The Spring Budget and what it means for FHL owners and capital allowances

The chancellor announced in the spring budget that they will be abolishing the furnished holiday lettings regime. They are yet to publish the draft legislation, so we do not know what aspects of the tax regime they could keep, revise or whether this is a total abolishment.

The main benefits to be abolished of the current tax regime on FHL’s include:

  • Remove the ability to deduct mortgage interest in full and change to a 20% deduction as with all other residential property.
  • Increase capital gains tax from 10% & 20% to 18% & 24% as per the new higher rate on residential properties.
  • Removal of the business asset disposal relief, meaning you are liable to pay capital gains on the entire period the property was being traded, not just occupied.

These changes are due to come into effect form 1st or 5th April 2025 depending on whether you are a company or individual.

We are currently unsure whether the government plans to keep the 210 days per year available for occupation & 105 days of occupation rules, and this is something that will need to be confirmed in the draft legislation.

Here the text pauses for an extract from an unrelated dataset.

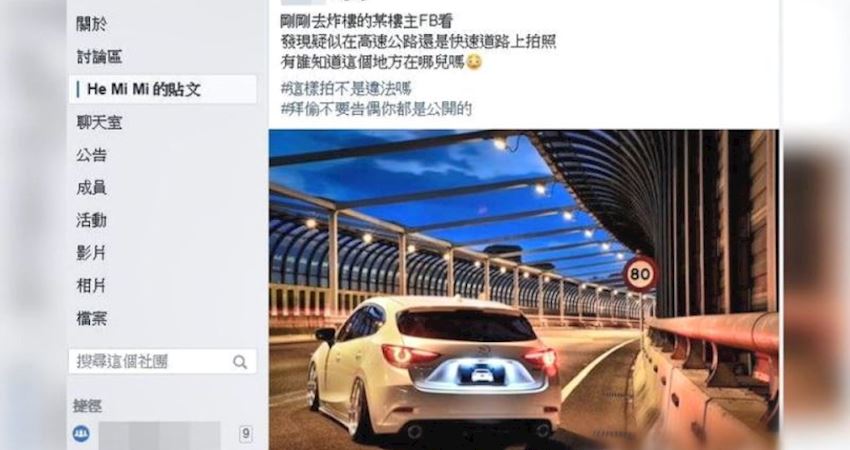
Task: Go to 聊天室
Action: point(99,123)
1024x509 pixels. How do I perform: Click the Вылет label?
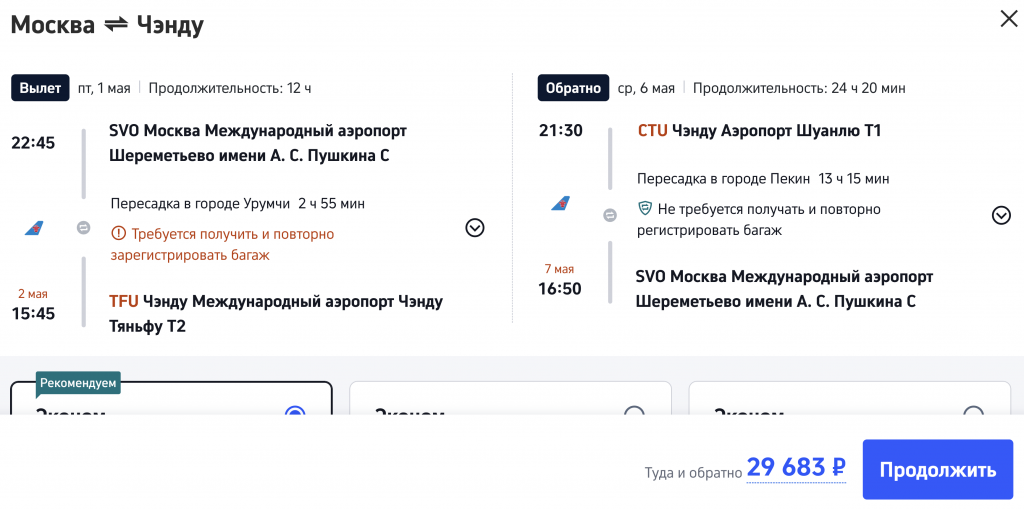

There could also be a removal of the ability to claim capital allowances on the plant & machinery, furniture, and integral features.

What to do next?

If you have recently purchased a FHL (within the last tax year) then you should get in touch with us as you might be entitled to a capital allowance claim on the property.

Alternatively, if you are looking to sell your FHL in light on the news today, you should also contact us as may be entitled to a capital allowance claim too. If you are going to be selling a property, then you need to make sure you exchange and complete before April 2025.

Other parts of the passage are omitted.